# PASSAGE SHOWN:
The separation seems to have improved, but there are some overlaps between different clusters, and the islands are still formed around keywords and keyphrases.

Latent Dirichlet Allocation (LDA)

Next we're going to use a well-known topic modeling algorithm called LDA, to uncover the latent topics in the tweets, and then wet're going to use the topic distributions for each document as a measure to group similar tweets together.

First we vectorize our data by representing each tweet as a 10k dimensional vector whose indices correspond to the 10k most frequent terms in our corpus. We then feed this 77,000 x 10,000 feature matrix into LDA to detect the latent topics in our data. While there are non-parametric alternatives available, the classic version of LDA allows us to specify the number of topics that we want to discover upfront. We run LDA for 2,000 iterations to identify 15 topics and receive a 77k x 15 matrix of topic distributions of our tweets.


In [19]:
import lda
from sklearn.feature_extraction.text import CountVectorizer

cvectorizer = CountVectorizer(min_df=4, max_features=10000, stop_words='english')
cvz = cvectorizer.fit_transform(tweet_texts_processed)

n_topics = 15
n_iter = 2000
lda_model = lda.LDA(n_topics=n_topics, n_iter=n_iter)
X_topics = lda_model.fit_transform(cvz)


WARNING:lda:all zero row in document-term matrix found

Let us now look at those topics in more detail. Specifically, we can inspect the words that are most relevant to a topic. We save these words as topic summaries for later.


In [20]:
n_top_words = 8
topic_summaries = []

topic_word = lda_model.topic_word_  # get the topic words
vocab = cvectorizer.get_feature_names()
for i, topic_dist in enumerate(topic_word):
    topic_words = np.array(vocab)[np.argsort(topic_dist)][:-(n_top_words+1):-1]
    topic_summaries.append(' '.join(topic_words))
    print('Topic {}: {}'.format(i, ' '.join(topic_words)))

# YOUR TASK:
Carry on the LDA topic-modeling walkthrough above, starting right after its last line of code.

# AVAILABLE DATA:
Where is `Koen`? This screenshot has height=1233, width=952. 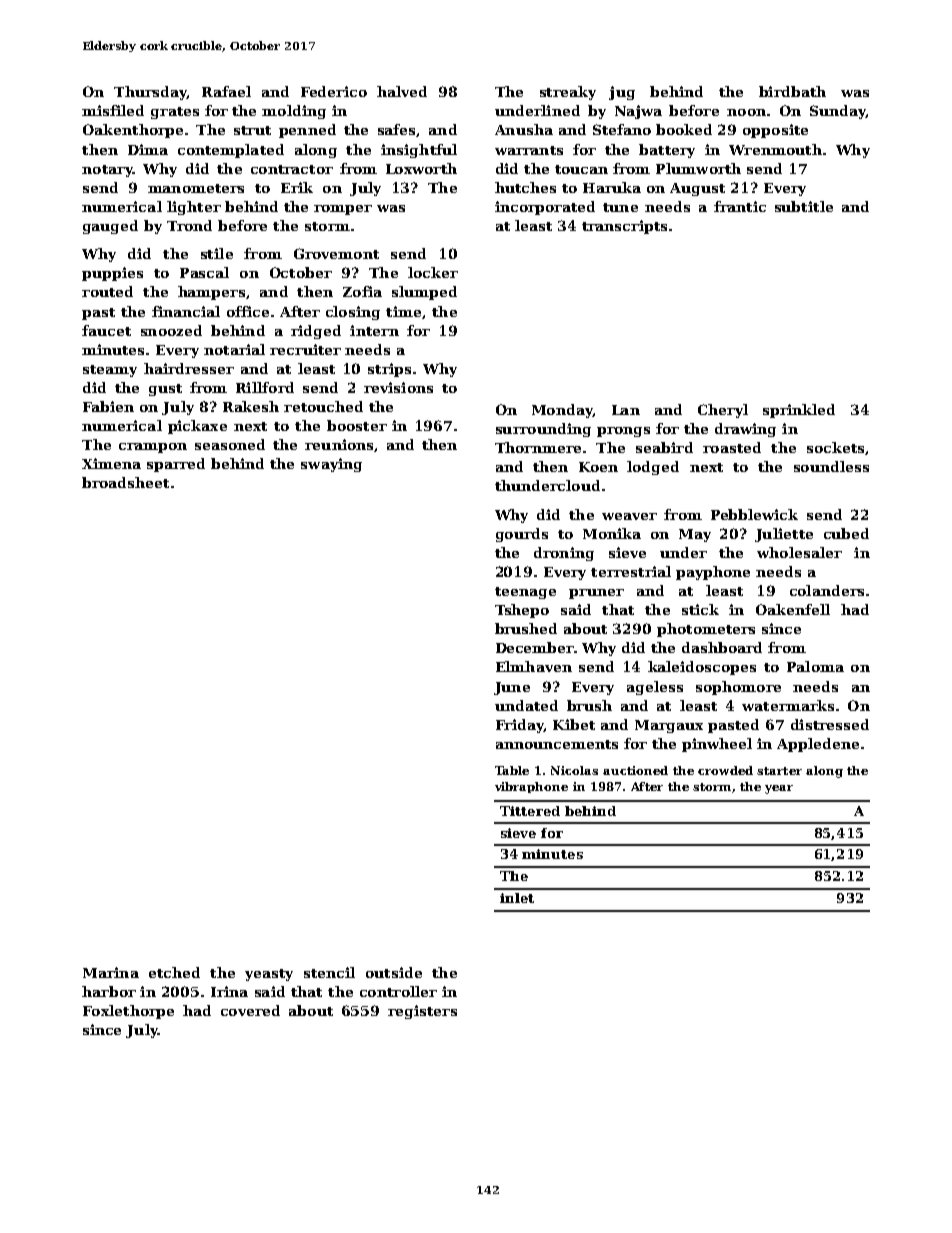 Koen is located at coordinates (598, 467).
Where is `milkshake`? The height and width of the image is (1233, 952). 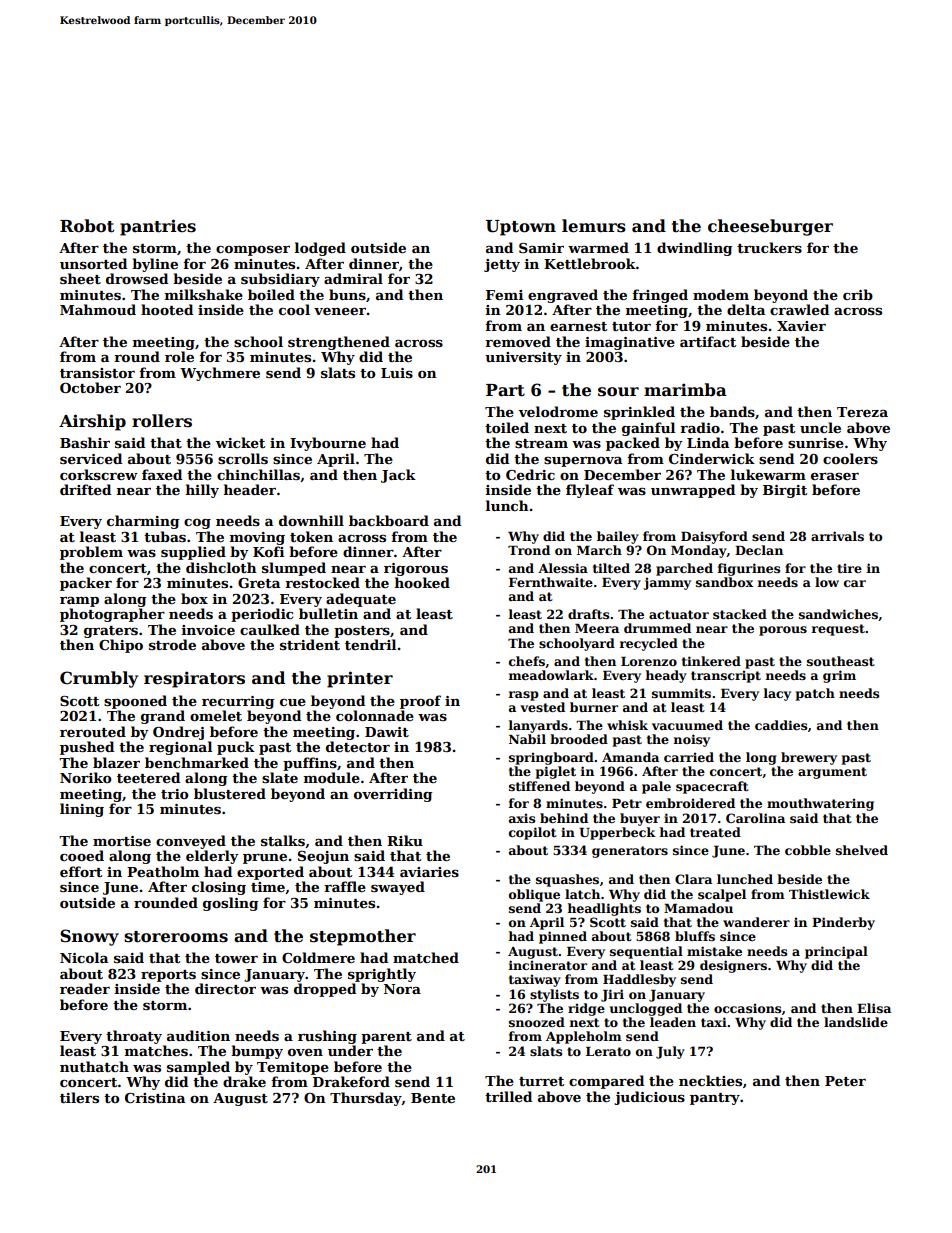
milkshake is located at coordinates (204, 294).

# RESPONSE TO THE TASK:
Topic 0: year lisbon tinder paddy free interview ireland like
Topic 1: like smile sheep ve cool love know got
Topic 2: vr world technology reality talk future drones robots
Topic 3: summit dublin web day ready start ireland morning
Topic 4: come stand booth today visit say hi tomorrow
Topic 5: mobile dell michael platform apps talk come fintech
Topic 6: stage live centre ceo dublin periscope nov tuesday
Topic 7: audipitch pitch vote smartwatch blocks support best open
Topic 8: dublin nightsummit tonight smile free night day party
Topic 9: great looking day thanks forward today good amazing
Topic 10: meet let startup today love dublin week great
Topic 11: data stage future talk design google machine iot
Topic 12: content marketing social digital media facebook video new
Topic 13: people don make iew ebstaff want need like
Topic 14: tech startup startups great business ireland sagementorhours stage

Most of these topics look somewhat coherent:

  • Topic 0/3: the conference itself
  • Topic 2 seems to be about Virtual Reality and the future of technology
  • Topic 4: networking
  • Topic 7: the pitch contests and wearable technology
  • Topic 8: the 'fun' part of the conference (night outs, food, partying)
  • Topic 9: appreciation, gratefulness
  • Topic 11: the talks and speakers
  • Topic 12: marketing
  • Topic 14: business and startups

To visualize the tweets according to their topic distributions, we first need to reduce the dimensionality from 15 down to 2 using t-SNE:


In [21]:
tsne_lda = tsne_model.fit_transform(X_topics[:10000])


[t-SNE] Computing pairwise distances...
[t-SNE] Computing 91 nearest neighbors...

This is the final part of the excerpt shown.